### Task directions
A word-for-word copy of all entries is required, without images.

Excerpted records Block Start

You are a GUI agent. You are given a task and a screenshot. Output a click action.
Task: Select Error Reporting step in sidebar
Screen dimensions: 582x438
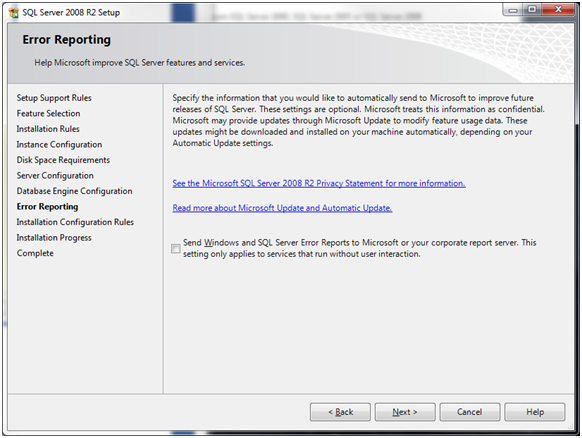point(47,206)
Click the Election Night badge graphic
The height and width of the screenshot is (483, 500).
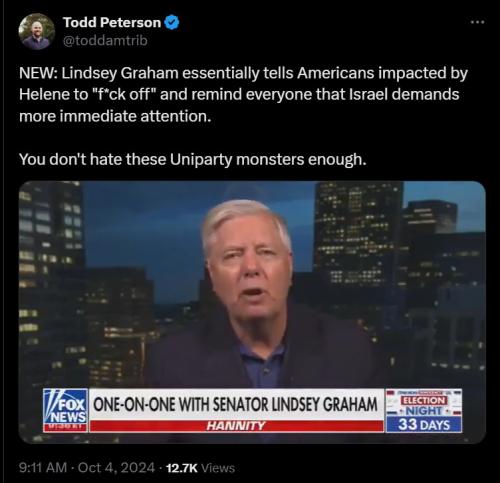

Excerpted records Block End

### Response below
You are a GUI agent. You are given a task and a screenshot. Output a click action.
Task: Select Error Reporting step in sidebar
Screen dimensions: 582x438
point(47,206)
Click the Election Night badge graphic
The height and width of the screenshot is (483, 500).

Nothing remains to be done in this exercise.